Chung Liang Lam, Sulaiman Nadiah, Yazid Muhammad Dain
Centre for Tissue Engineering and Regenerative Medicine, Faculty of Medicine, Universiti Kebangsaan Malaysia Medical Centre, Kuala Lumpur, Malaysia.
Front Bioeng Biotechnol. 2022 Mar 23;10:833833. doi: 10.3389/fbioe.2022.833833. eCollection 2022.
As one of the most severe forms of muscle dystrophy, Duchenne muscular dystrophy (DMD) results in progressive muscle wasting, ultimately resulting in premature death due to cardiomyopathy. In the many years of research, the solution to DMD remains palliative. Although numerous studies including clinical trials have provided promising results, approved drugs, even, the therapeutic window is still minimal with many shortcomings to be addressed. Logically, to combat DMD that arose from a single genetic mutation with gene therapy made sense. However, gene-based strategies as a treatment option are no stranger to drawbacks and limitations such as the size of the dystrophin gene and possibilities of vectors to elicit immune responses. In this systematic review, we aim to provide a comprehensive compilation on gene-based therapeutic strategies and critically evaluate the approaches relative to its efficacy and feasibility while addressing their current limitations. With the keywords "DMD AND Gene OR Genetic AND Therapy OR Treatment," we reviewed papers published in Science Direct, PubMed, and ProQuest over the past decade (2012-2021).

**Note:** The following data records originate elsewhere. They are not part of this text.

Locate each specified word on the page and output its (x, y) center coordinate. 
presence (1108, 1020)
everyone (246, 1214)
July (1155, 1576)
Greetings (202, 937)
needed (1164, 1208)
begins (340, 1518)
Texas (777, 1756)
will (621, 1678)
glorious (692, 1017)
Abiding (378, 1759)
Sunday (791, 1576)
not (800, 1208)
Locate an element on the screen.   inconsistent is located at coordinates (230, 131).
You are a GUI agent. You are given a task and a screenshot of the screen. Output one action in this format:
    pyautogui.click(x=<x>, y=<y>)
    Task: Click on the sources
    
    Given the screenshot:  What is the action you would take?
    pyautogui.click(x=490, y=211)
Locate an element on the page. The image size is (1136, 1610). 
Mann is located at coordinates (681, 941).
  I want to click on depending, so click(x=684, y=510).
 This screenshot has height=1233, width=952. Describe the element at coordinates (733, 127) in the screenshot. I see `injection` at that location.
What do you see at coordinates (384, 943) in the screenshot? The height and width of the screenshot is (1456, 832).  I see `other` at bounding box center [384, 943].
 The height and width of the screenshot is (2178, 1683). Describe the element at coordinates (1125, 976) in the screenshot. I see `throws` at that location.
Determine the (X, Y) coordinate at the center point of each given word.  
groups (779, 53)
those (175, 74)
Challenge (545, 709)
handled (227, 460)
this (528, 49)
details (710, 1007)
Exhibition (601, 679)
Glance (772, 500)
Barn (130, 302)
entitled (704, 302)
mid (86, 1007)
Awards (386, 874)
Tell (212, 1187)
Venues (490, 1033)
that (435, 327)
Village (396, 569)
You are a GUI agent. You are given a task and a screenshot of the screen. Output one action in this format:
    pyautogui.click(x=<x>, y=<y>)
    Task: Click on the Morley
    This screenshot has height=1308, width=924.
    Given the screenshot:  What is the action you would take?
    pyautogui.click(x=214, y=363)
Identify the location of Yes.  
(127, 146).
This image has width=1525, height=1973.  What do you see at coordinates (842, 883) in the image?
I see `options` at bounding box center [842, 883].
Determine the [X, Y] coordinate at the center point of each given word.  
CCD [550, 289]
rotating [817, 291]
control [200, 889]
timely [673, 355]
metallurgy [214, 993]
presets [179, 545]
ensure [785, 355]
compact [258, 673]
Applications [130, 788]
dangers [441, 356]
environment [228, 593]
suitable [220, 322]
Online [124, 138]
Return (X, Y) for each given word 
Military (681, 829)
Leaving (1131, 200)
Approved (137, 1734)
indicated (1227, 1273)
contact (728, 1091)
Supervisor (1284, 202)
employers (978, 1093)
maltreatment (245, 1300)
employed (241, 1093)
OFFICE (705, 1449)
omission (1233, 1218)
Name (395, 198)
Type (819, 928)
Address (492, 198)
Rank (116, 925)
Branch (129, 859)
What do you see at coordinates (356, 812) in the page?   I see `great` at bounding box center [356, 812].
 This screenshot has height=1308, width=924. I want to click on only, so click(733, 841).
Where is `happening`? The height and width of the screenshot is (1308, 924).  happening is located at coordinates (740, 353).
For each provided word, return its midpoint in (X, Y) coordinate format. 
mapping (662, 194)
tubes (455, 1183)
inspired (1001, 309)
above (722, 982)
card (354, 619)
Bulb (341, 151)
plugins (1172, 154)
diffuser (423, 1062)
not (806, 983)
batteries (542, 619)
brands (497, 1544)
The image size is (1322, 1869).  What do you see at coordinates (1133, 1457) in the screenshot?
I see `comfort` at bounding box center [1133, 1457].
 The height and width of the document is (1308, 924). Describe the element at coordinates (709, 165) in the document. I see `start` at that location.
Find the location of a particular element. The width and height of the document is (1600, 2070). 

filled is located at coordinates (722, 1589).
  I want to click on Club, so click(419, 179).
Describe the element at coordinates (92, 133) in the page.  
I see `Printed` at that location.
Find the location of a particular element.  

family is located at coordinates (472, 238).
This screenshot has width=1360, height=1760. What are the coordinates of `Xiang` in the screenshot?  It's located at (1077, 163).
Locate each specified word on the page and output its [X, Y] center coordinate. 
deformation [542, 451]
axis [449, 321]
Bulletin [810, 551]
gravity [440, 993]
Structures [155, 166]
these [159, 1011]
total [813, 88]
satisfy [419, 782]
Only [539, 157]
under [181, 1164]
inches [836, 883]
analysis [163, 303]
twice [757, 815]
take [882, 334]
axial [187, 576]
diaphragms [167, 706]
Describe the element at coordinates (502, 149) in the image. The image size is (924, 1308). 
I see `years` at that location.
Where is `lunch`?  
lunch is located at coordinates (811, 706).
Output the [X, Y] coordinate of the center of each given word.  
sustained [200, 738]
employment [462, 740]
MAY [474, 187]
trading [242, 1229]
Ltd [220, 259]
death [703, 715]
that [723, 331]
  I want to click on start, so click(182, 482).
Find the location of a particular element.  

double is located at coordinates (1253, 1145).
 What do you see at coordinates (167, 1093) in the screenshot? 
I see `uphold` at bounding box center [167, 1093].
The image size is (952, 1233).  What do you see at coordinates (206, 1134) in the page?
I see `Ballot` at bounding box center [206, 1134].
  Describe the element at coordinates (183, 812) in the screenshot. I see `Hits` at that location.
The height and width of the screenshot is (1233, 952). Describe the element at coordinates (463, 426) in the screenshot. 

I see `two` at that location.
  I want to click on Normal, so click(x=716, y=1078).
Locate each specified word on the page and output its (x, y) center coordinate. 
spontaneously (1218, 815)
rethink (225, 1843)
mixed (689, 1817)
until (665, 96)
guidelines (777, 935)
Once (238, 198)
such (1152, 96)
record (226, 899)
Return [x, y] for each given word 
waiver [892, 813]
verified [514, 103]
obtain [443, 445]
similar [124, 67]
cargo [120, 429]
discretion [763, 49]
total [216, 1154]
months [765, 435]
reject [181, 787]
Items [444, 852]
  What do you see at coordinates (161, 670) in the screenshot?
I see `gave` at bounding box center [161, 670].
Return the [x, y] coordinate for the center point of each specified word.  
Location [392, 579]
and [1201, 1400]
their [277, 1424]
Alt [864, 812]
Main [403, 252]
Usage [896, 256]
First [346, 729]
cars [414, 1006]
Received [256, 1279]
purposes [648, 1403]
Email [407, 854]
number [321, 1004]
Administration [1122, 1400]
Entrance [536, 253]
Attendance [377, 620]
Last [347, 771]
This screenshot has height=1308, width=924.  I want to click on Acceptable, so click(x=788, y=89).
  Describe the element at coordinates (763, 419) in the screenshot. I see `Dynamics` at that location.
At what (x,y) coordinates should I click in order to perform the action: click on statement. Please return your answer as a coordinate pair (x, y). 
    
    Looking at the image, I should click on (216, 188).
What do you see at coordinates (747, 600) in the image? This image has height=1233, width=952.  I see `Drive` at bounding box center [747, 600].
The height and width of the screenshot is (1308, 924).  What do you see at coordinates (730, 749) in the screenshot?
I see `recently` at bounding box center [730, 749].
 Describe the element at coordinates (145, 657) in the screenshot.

作为最严重的肌肉萎缩症形式之一,杜氏肌营养不良症(DMD)会导致进行性肌肉萎缩,最终因心肌病而过早死亡。在多年的研究中,DMD的解决方案仍然只是缓解症状。尽管包括临床试验在内的众多研究都取得了有希望的结果,甚至有了获批药物,但治疗窗口仍然很小,还有许多缺点需要解决。从逻辑上讲,用基因疗法对抗由单一基因突变引起的DMD是有意义的。然而,基于基因的策略作为一种治疗选择也不乏缺点和局限性,比如肌营养不良蛋白基因的大小以及载体引发免疫反应的可能性。在本系统综述中,我们旨在全面汇编基于基因的治疗策略,并严格评估这些方法相对于其疗效和可行性的情况,同时解决它们当前的局限性。我们使用关键词“DMD AND Gene OR Genetic AND Therapy OR Treatment”,回顾了过去十年(2012 - 2021年)发表在《科学Direct》《PubMed》和《ProQuest》上的论文。